RNA pull-down assay was performed using Magnetic RNA-Protein Pull-Down Kit (Pierce, USA) according to the manufacturer's instructions. First, the full length of UCA1 was synthesized using RiboMAX™ Large Scale RNA Production Systems (Promega, USA). After biotin labeling, UCA1 was bound to the beads for protein binding. Cell protein lysate was added with RNA-bound beads for immunoprecipitation. Beads were washed three times and boiled in SDS buffer, and the retrieved protein was detected by western blot analysis. The antibody for RNA pull-down assay was anti-EZH2 (1:1000, Cell Signaling Technology, USA).

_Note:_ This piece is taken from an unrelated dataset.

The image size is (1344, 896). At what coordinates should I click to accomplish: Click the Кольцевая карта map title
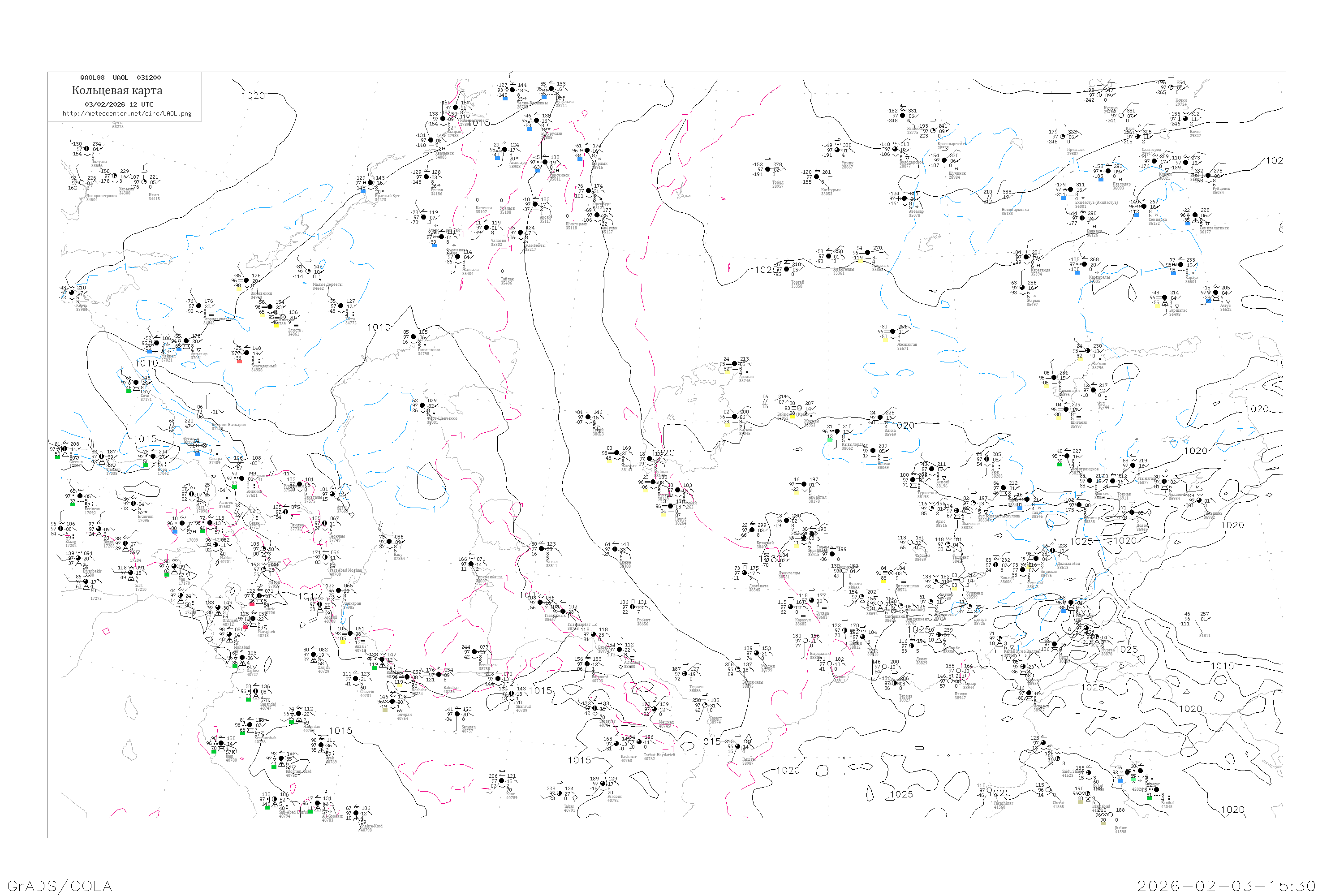pyautogui.click(x=117, y=90)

Tumor xenograft experiment

Each 4-week-old male nude mouse (five mice per group) was subcutaneously injected with GBC-SD cells (100μl, 1 × 106) that stably expressing LV-UCA1 or LV-NC. Tumor volumes were calculated as 0.5 × length × width2 on a weekly basis. After four weeks, mice were sacrificed, and tumors were excised, weighed and subjected to immunofluorescence analysis for Ki-67 expression. All animal experiments were performed in animal laboratory center of Xinhua Hospital (Shanghai JiaoTong University School of Medicine, Shanghai, China). The study protocol was approved by the Animal Care and Use committee of Xinhua Hospital.

Statistical analysis

Statistical analysis was performed using SPSS 20.0 (SPSS, USA). Data were presented as mean ± standard deviation (SD). Paired samples t-test was used to analyze the expression differences of UCA1 between GBC tissues and neighboring noncancerous tissues. Independent samples t-test was used to analyze the differences between groups. Kaplan-Meier method was used to analyze the survival, and log-rank test was used to determine the significance. Pearson's correlation coefficient was applied for expression correlation assay. P values were two-side and a p value less than 0.05 was considered to be statistically significant.